Word for word, transcribe every line below.
━━━ SOURCE MATERIAL ━━━
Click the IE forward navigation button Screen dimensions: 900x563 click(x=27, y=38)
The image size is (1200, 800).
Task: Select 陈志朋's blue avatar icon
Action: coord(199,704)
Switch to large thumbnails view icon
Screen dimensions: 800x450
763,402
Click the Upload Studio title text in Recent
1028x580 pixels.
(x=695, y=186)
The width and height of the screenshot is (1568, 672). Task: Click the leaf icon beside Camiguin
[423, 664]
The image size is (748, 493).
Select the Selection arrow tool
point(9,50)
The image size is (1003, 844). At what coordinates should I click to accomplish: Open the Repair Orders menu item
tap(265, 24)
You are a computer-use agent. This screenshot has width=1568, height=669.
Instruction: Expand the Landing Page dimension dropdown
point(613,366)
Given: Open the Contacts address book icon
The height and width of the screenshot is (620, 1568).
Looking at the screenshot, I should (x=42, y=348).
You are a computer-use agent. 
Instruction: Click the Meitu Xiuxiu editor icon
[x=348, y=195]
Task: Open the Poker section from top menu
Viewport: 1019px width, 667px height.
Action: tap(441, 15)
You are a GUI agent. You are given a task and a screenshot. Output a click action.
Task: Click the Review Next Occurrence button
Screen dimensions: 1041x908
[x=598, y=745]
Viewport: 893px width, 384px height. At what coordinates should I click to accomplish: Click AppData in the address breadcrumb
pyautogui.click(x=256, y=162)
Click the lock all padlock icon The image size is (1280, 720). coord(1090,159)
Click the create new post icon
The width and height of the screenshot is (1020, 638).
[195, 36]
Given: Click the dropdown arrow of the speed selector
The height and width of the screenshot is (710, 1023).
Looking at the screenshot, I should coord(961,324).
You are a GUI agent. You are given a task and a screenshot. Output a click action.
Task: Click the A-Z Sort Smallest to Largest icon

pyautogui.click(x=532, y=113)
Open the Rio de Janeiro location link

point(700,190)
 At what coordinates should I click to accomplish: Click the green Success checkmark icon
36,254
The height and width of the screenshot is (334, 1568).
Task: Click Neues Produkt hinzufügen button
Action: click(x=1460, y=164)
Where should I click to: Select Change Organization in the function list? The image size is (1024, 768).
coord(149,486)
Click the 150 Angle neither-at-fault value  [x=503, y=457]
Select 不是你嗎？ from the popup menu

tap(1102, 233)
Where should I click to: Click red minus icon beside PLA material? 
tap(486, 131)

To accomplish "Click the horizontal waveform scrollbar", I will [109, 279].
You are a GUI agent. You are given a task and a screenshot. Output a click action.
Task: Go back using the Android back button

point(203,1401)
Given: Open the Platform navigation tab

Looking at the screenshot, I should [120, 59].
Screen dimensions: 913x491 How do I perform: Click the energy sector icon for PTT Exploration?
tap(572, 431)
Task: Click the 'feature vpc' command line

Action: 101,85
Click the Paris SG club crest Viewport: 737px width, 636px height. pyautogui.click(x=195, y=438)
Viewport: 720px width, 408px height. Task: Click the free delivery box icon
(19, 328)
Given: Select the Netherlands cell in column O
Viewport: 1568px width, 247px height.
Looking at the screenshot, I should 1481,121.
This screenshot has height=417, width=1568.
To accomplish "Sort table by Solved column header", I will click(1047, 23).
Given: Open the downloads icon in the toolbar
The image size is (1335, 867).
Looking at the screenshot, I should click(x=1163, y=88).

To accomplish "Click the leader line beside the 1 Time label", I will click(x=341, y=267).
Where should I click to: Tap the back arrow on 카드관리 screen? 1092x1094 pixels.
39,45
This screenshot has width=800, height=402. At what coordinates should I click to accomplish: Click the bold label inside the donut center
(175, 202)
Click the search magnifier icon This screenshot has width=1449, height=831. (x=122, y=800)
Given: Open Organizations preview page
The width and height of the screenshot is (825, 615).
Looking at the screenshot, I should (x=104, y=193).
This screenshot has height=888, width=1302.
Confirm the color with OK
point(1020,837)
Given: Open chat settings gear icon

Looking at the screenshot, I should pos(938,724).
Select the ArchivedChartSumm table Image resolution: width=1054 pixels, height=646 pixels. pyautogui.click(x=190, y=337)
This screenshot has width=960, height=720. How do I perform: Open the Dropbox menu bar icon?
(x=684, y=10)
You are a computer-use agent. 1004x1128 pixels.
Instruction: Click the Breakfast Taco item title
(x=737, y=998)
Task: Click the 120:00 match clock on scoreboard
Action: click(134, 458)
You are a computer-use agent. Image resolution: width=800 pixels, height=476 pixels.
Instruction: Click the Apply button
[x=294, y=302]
━━━
_ANSWER TO THIS PROBLEM_
Click the IE forward navigation button Screen dimensions: 900x563 click(x=27, y=38)
The image size is (1200, 800).
Task: Select 陈志朋's blue avatar icon
Action: coord(199,704)
Switch to large thumbnails view icon
Screen dimensions: 800x450
763,402
Click the Upload Studio title text in Recent
1028x580 pixels.
(x=695, y=186)
The width and height of the screenshot is (1568, 672). Task: Click the leaf icon beside Camiguin
[423, 664]
The image size is (748, 493).
Select the Selection arrow tool
point(9,50)
The image size is (1003, 844). At what coordinates should I click to accomplish: Open the Repair Orders menu item
tap(265, 24)
You are a computer-use agent. This screenshot has width=1568, height=669.
Instruction: Expand the Landing Page dimension dropdown
point(613,366)
Given: Open the Contacts address book icon
The height and width of the screenshot is (620, 1568).
Looking at the screenshot, I should (x=42, y=348).
You are a computer-use agent. 
Instruction: Click the Meitu Xiuxiu editor icon
[x=348, y=195]
Task: Open the Poker section from top menu
Viewport: 1019px width, 667px height.
Action: tap(441, 15)
You are a GUI agent. You are given a task and a screenshot. Output a click action.
Task: Click the Review Next Occurrence button
Screen dimensions: 1041x908
[x=598, y=745]
Viewport: 893px width, 384px height. At what coordinates should I click to accomplish: Click AppData in the address breadcrumb
pyautogui.click(x=256, y=162)
Click the lock all padlock icon The image size is (1280, 720). coord(1090,159)
Click the create new post icon
The width and height of the screenshot is (1020, 638).
[195, 36]
Given: Click the dropdown arrow of the speed selector
The height and width of the screenshot is (710, 1023).
Looking at the screenshot, I should coord(961,324).
You are a GUI agent. You are given a task and a screenshot. Output a click action.
Task: Click the A-Z Sort Smallest to Largest icon

pyautogui.click(x=532, y=113)
Open the Rio de Janeiro location link

point(700,190)
 At what coordinates should I click to accomplish: Click the green Success checkmark icon
36,254
The height and width of the screenshot is (334, 1568).
Task: Click Neues Produkt hinzufügen button
Action: click(x=1460, y=164)
Where should I click to: Select Change Organization in the function list? The image size is (1024, 768).
coord(149,486)
Click the 150 Angle neither-at-fault value  [x=503, y=457]
Select 不是你嗎？ from the popup menu

tap(1102, 233)
Where should I click to: Click red minus icon beside PLA material? 
tap(486, 131)

To accomplish "Click the horizontal waveform scrollbar", I will [109, 279].
You are a GUI agent. You are given a task and a screenshot. Output a click action.
Task: Go back using the Android back button

point(203,1401)
Given: Open the Platform navigation tab

Looking at the screenshot, I should [120, 59].
Screen dimensions: 913x491 How do I perform: Click the energy sector icon for PTT Exploration?
tap(572, 431)
Task: Click the 'feature vpc' command line

Action: 101,85
Click the Paris SG club crest Viewport: 737px width, 636px height. pyautogui.click(x=195, y=438)
Viewport: 720px width, 408px height. Task: Click the free delivery box icon
(19, 328)
Given: Select the Netherlands cell in column O
Viewport: 1568px width, 247px height.
Looking at the screenshot, I should 1481,121.
This screenshot has height=417, width=1568.
To accomplish "Sort table by Solved column header", I will click(1047, 23).
Given: Open the downloads icon in the toolbar
The image size is (1335, 867).
Looking at the screenshot, I should click(x=1163, y=88).

To accomplish "Click the leader line beside the 1 Time label", I will click(x=341, y=267).
Where should I click to: Tap the back arrow on 카드관리 screen? 1092x1094 pixels.
39,45
This screenshot has width=800, height=402. At what coordinates should I click to accomplish: Click the bold label inside the donut center
(175, 202)
Click the search magnifier icon This screenshot has width=1449, height=831. (x=122, y=800)
Given: Open Organizations preview page
The width and height of the screenshot is (825, 615).
Looking at the screenshot, I should (x=104, y=193).
This screenshot has height=888, width=1302.
Confirm the color with OK
point(1020,837)
Given: Open chat settings gear icon

Looking at the screenshot, I should pos(938,724).
Select the ArchivedChartSumm table Image resolution: width=1054 pixels, height=646 pixels. pyautogui.click(x=190, y=337)
This screenshot has width=960, height=720. How do I perform: Open the Dropbox menu bar icon?
(x=684, y=10)
You are a computer-use agent. 1004x1128 pixels.
Instruction: Click the Breakfast Taco item title
(x=737, y=998)
Task: Click the 120:00 match clock on scoreboard
Action: click(134, 458)
You are a computer-use agent. Image resolution: width=800 pixels, height=476 pixels.
Instruction: Click the Apply button
[x=294, y=302]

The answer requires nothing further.